Side Notes on Differential Privacy

In the following set of (side) notes, I shed light on aspects of differential privacy that I believe could benefit from clearer explanations and/or exploration.

Outline

0. A Brief Introduction
1. Understanding the Formal Definition
2. Global Model vs Local Model
3. Accuracy Bounds
4. Attacks to Local Differential Privacy
5. Frequency Estimation and Application to Voting

0. A Brief Introduction

While the history of differential privacy (in the form of randomized response which was first proposed by Warner) dates back to 1965, its formal definition was given in 2006 by Dwork, McSherry, Nissim, and Smith, and it is only within the past decade that practical applications of differential privacy have come into existence at scale — for examples, consider Google’s RAPPOR, Apple’s collection of emoji data, Microsoft for telemetry, and the US 2020 Census.

Informally, differential privacy allows one to conduct statistics on the entire population without necessarily knowing the individual data points.

A quick example (involving queries Q and a differentially private mechanism M)

  • Q: “How many people in the room are Korean?”
  • M: “42!”
  • Q: “Is Kevin Korean?”
  • M: “I don’t know (for sure)!”

At least, the above portrays the gist, and it should be accordingly obvious as to how such use of differential privacy would indeed enhance individuals’ privacy especially in today’s setting where our data reside in numerous databases around the world.

1. Understanding the Formal Definition

The cited definition of differential privacy (i.e. ε-differential privacy) is usually of the following form (where M denotes a mechanism satisfying ε-differential privacy, x and x’ denote neighboring databases, and S denotes any subset of outputs):

Formal definition of differential privacy

Nonetheless, this definition isn’t quite an intuitive one. For a better intuition, one can note three things.

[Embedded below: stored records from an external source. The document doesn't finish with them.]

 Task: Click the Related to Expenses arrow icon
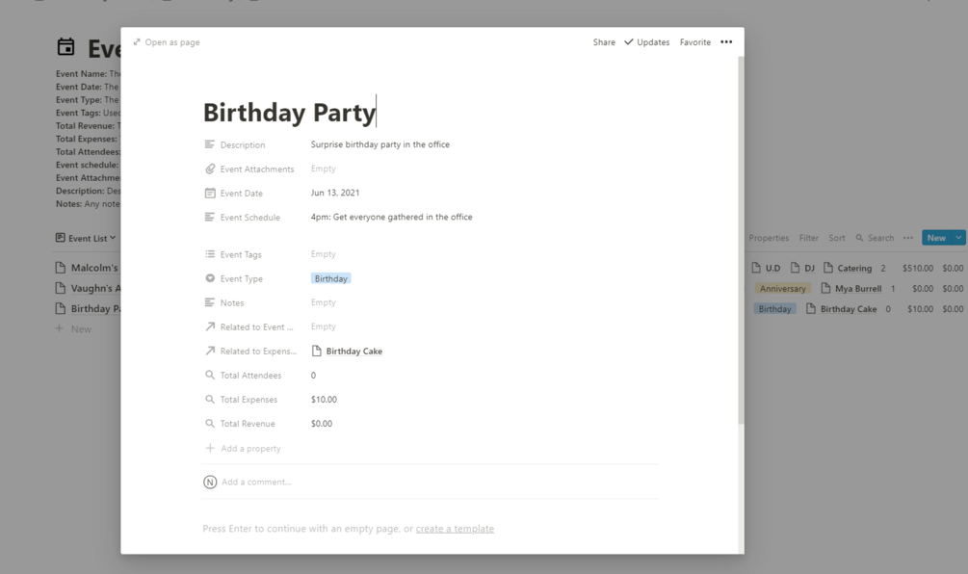(x=210, y=352)
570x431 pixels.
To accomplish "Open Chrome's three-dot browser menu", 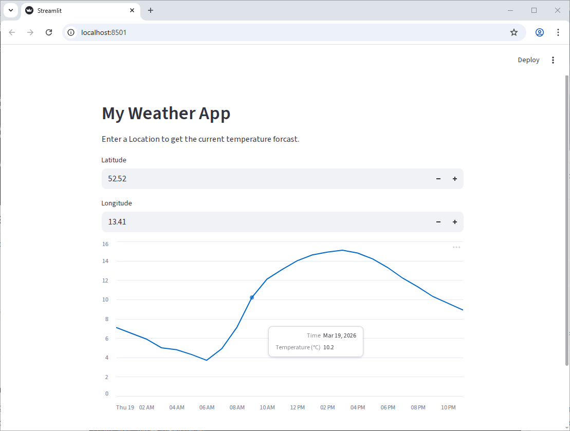I will (x=558, y=32).
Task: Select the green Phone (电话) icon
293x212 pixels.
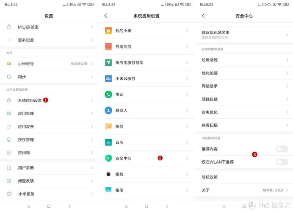Action: pos(108,95)
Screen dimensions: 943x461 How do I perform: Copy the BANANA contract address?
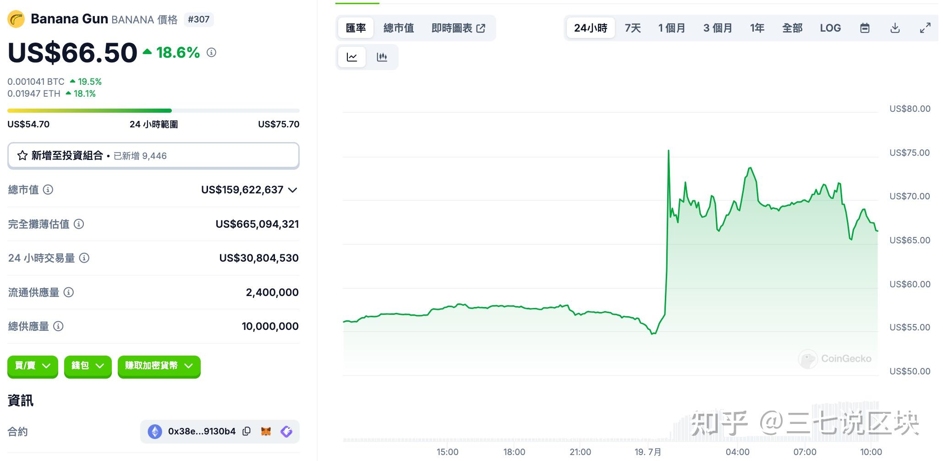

  1. Recall that M(x) can be seen as a function that “injects random noise” to the real answer f(x) to a query such that the output is probabilistic. For example, f(x) could be 10 while M(x) could be 8, 9, 10, 11, or 12, each with probability 1/5.
  2. For the purpose of understanding, one can simply fix S to be a value (e.g. let S = 12) rather than a set of values.
  3. What is e doing there? Note that the following ways of viewing the above inequality could be helpful:

Effectively, the log ratio of two probabilities bounded by ε is exactly what ε-differential privacy signifies. As a result, it is mathematically impossible (as long as ε is not infinity) to retrieve the input x just from the output M(x) with 100% certainty, as there exists a possibility that a different input x’ could have produced the same output such that M(x’) = M(x) — which is exactly what differential privacy achieves.

In simpler terms, this allows one to plausibly deny the fact that an input x has been used to produce the value y = M(x) when only y is published. This benefit of differential privacy is sometimes called plausible deniability.

Example

Say a mechanism M satisfies ε-differential privacy where ε = ln(3). That means the ratio of the two probabilities are bounded by 3 from above. Intuitively, this can allow a scenario like the following.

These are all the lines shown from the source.